The coupons typically offer patients with commercial insurance a break on their copayment for brand-name drugs, often reducing their out-of-pocket costs to what they would pay for inexpensive generic drugs. The coupons help make expensive specialty drugs more affordable for patients. They can also increase demand for the drugmaker’s products. If patients choose to use the coupons to buy a higher-cost drug over a generic, the insurer’s cost is likely to be more than what it would otherwise pay.

In addition, consumers should note that the copay cards often have annual maximums that leave patients on the hook for the entire copayment after a certain number of months, said Dr. Joseph Ross, associate professor of medicine and public health at Yale University who has studied copay coupons.

The coupons may discourage patients from considering appropriate lower-cost alternatives, including generics, said Leslie Fried, a senior director at the National Council on Aging.

According to a 2013 analysis co-authored by Ross and published in the New England Journal of Medicine, 62 percent of 374 drug coupons were for brand-name drugs for which there were lower-cost alternatives available.

Q: Last year, my marketplace plan covered five primary care visits at no charge before I paid down my $2,200 deductible. This year, it doesn’t cover any appointments before the deductible, and I had to pay $80 out-of-pocket when I went to the doctor. Is that typical now? It makes me think twice about going.

Under the Affordable Care Act, marketplace plans are required to cover many preventive services, including an annual checkup, without charging consumers anything out-of-pocket. Beyond that, many marketplace plans cover services such as some primary care visits or generic drugs before you reach your deductible.

The likelihood of having a plan that offers some cost sharing for primary care before you reach your deductible (rather than requiring you to pay 100 percent of the cost until you hit that amount) varies significantly depending on whether you’re in a bronze, silver or gold plan, according to a recent analysis by the Robert Wood Johnson Foundation.

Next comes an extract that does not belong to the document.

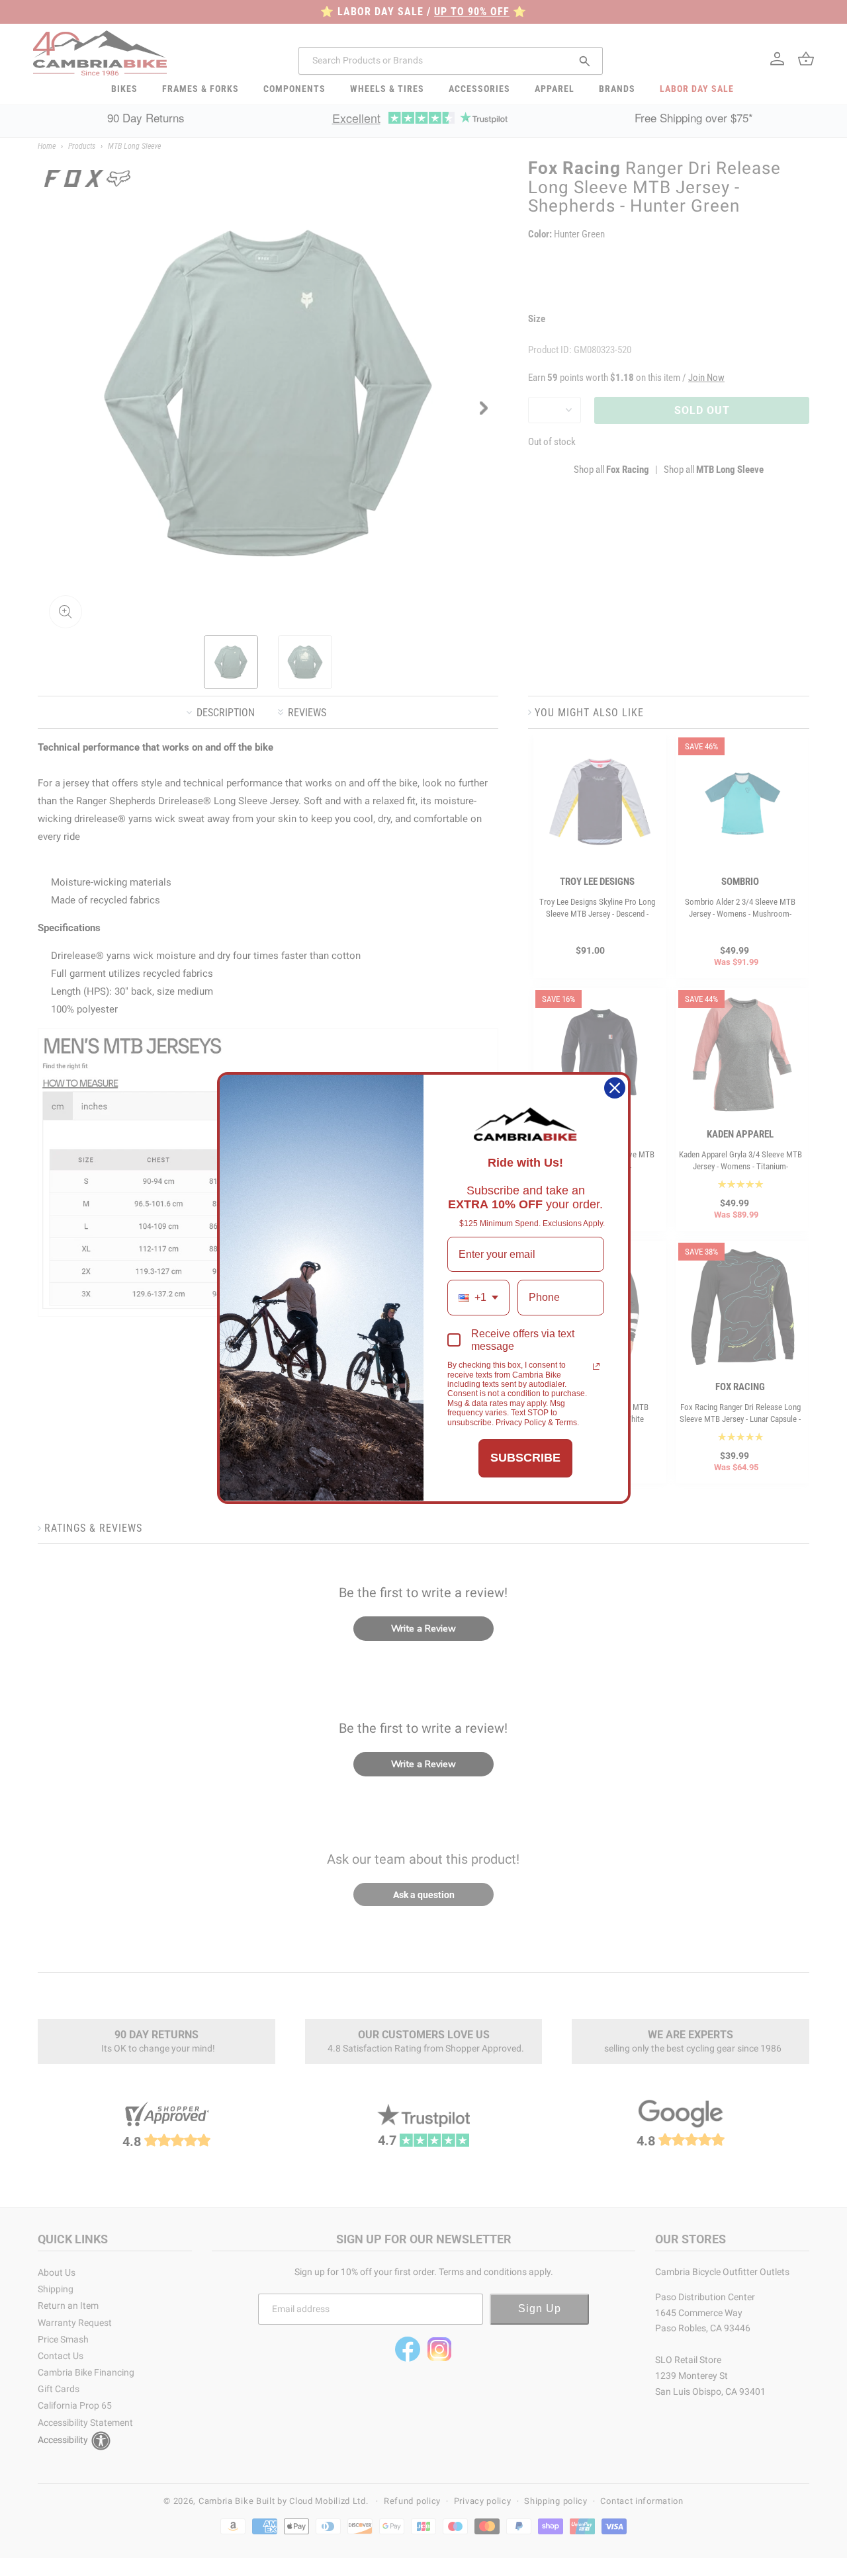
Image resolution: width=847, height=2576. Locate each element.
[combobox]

In 2018, 77 percent of silver-level plans offered some cost sharing for primary care visits before enrollees had paid off their typical deductible of $3,800, the analysis found. In most cases, that means people owe a copayment or coinsurance charge for each visit until they reach their deductible. A small number of plans offered a limited number of no-cost or low-cost visits first, and then people using more services either had to pay the full charge for each visit or owed cost sharing until the deductible was met.

Bronze plans were much stingier in what they offered for primary care before people reached their deductible, which was $6,400 or higher in half of plans. Only 38 percent of bronze plans offered any primary care coverage before the deductible, and generally patients still had to pay a copayment or coinsurace. A smaller percentage of bronze plans offered limited visits at no cost or low cost before the deductible.

The share of people who chose bronze plans grew from 23 percent in 2017 to 29 percent this year, said Katherine Hempstead, a senior policy adviser at the Robert Wood Johnson Foundation. While premiums are typically significantly lower in bronze plans than other “metal”-level plans, it can be worthwhile to check out how plans handle primary care services before the deductible, she said.